Meet Firmansyah Mastup, Founder of Jakarta Vegan Guide

Cerita Firmansyah Mastup mendirikan Jakarta Vegan Guide sebagai panduan lifestyle vegan di Ibukota.

IMG_7059.jpg

Apabila kamu manusia Jakarta yang pada lima hingga enam tahun lalu memutuskan menjadi seorang vegan, focus dengan makanan plant-based, atau mulai merasa bahwa ingin mengubah pola makan menjadi seimbang antara sayur dan daging, bisa dibilang tahun itu masih cukup sulit menemukan restoran dan tempat makan yang dapat memenuhi keinginan kamu. Namun lompat lima tahun – 2020 – keadaannya sudah berbeda. Hampir di tiap wilayah yang dikenal sebagai destinasi tempat makan urban pasti mempunyai restoran yang focus terhadap makanan plant-based atau vegan.
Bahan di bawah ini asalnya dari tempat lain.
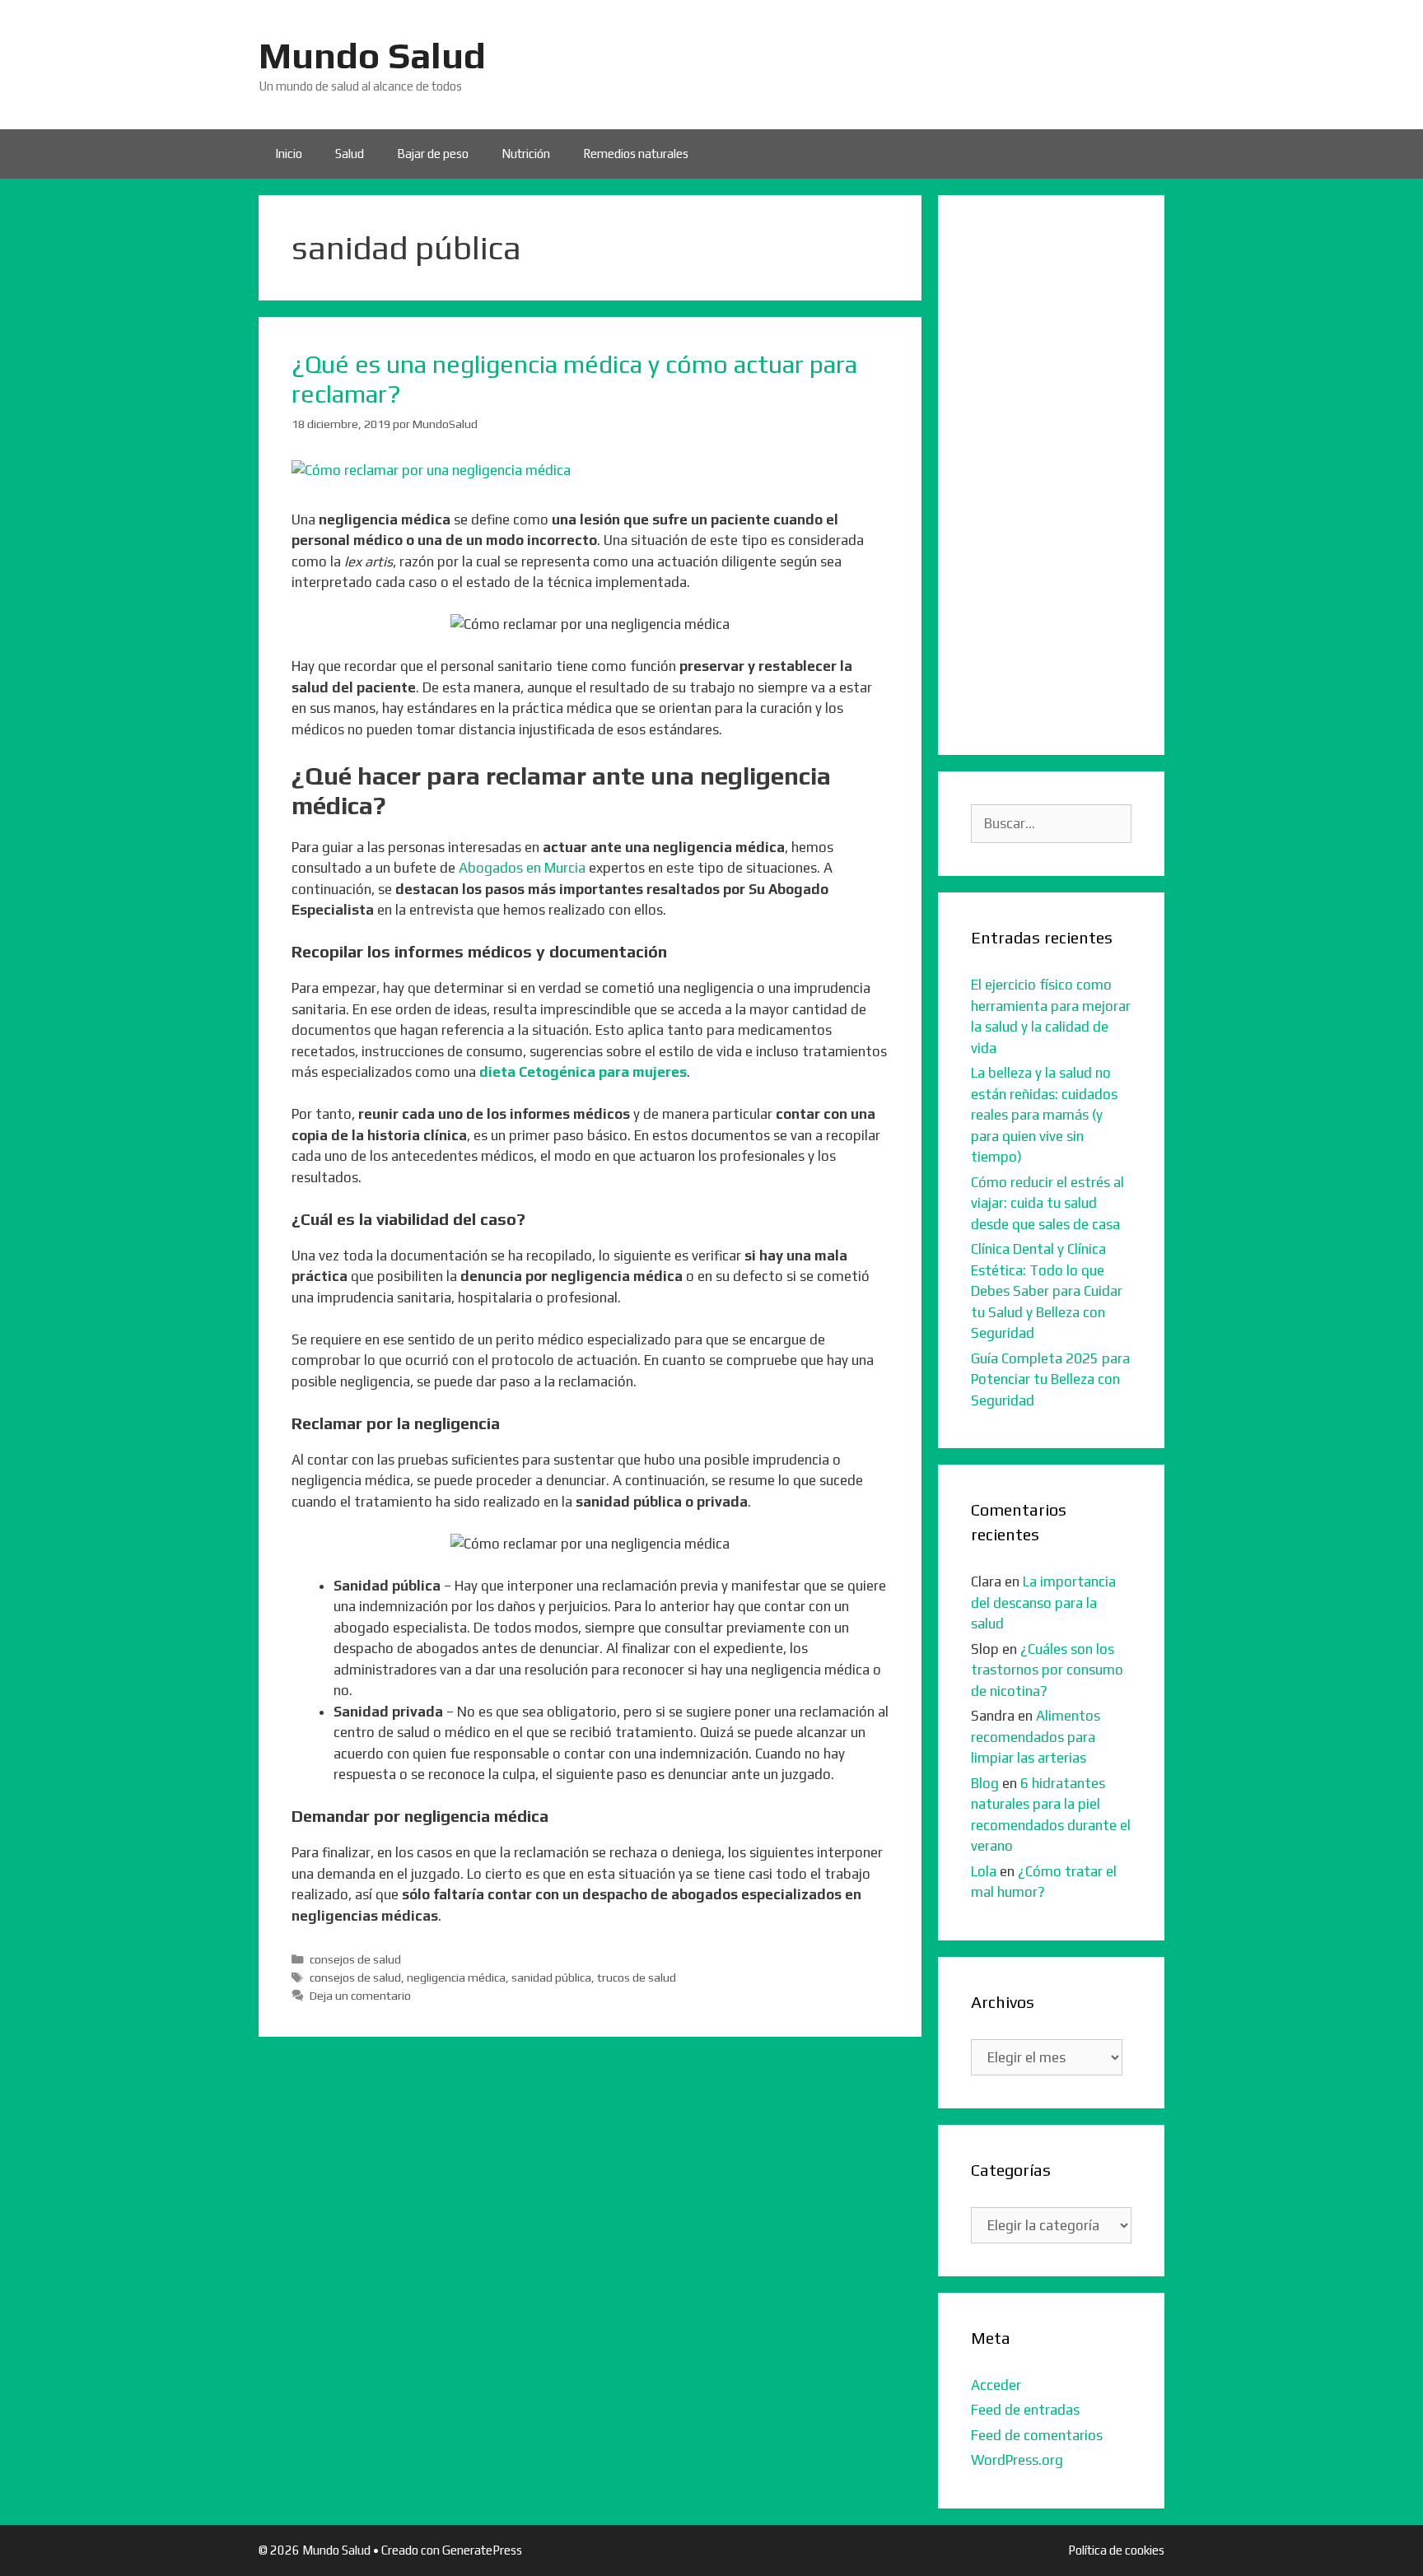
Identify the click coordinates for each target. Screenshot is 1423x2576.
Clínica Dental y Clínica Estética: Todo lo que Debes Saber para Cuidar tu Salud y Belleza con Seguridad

Kehadiran mereka muncul secara parallel dengan meningkatnya kesadaran masyarakat urban Jakarta tentang pola hidup yang seimbang, mindful eating, dan juga konsep ketenangan jiwa dan kesehatan mental (mental health). Bukan hanya tiga hal itu saja, tingginya minat generasi baru chef Ibukota untuk menggunakan bahan baku lokal yang sudah ada ataupun yang masih langka juga menjadi factor yang mendorong penggunaan bahan baku berbasis sayuran. Permakultur dan bertani tiba-tiba menjadi kegiatan yang disukai sebagian generasi milenial dan juga Gen-Z; restoran kontemporer pun juga turut menghadirkan set menu yang sungguh kreatif dengan satu janji: Kamu tidak akan kangen dengan daging setelah menikmati kreasi vegan mereka.

Dengan tingginya minat para putra dan putri Ibukota terhadap konsep plant-based dan vegan ini, kebutuhan untuk sebuah panduan lengkap pun diperlukan. Di sinilah Jakarta Vegan Guide kreasi seorang Firmansyah Mastup berdiri, sebagai panduan komprehensif segala hal tentang vegan di Jakarta. Kami berbincang dengan Firmansyah mengenai bagaimana ia mendirikan Jakarta Vegan Guide, serta hal lain yang menarik untuk diketahui.

1. Boleh ceritakan latar belakang Firman sampai akhirnya tercetus Jakarta Vegan Guide?

Dari kecil saya sangat menyukai makanan dan selalu membayangkan diri saya untuk bekerja di hotel atau restoran. Oleh karena itu saya memutuskan untuk melanjutkan sekolah perhotelan. Setelah lulus dari salah satu sekolah tinggi perhotelan di Jakarta, saya mencoba bekerja dibeberapa bidang di perhotelan dari mulai dapur hingga front-of the house. Lima tahun terakhir saya bekerja di RATIONAL sebagai Regional Sales Manager Indonesia dan Filipina. Mungkin beberapa chef yang membaca artikel ini akan mengenali saya sebagai “chef” sales dari RATIONAL, perusahaan terdepan di bidang combi-oven atau kitchen equipment yang berbasis di Jerman.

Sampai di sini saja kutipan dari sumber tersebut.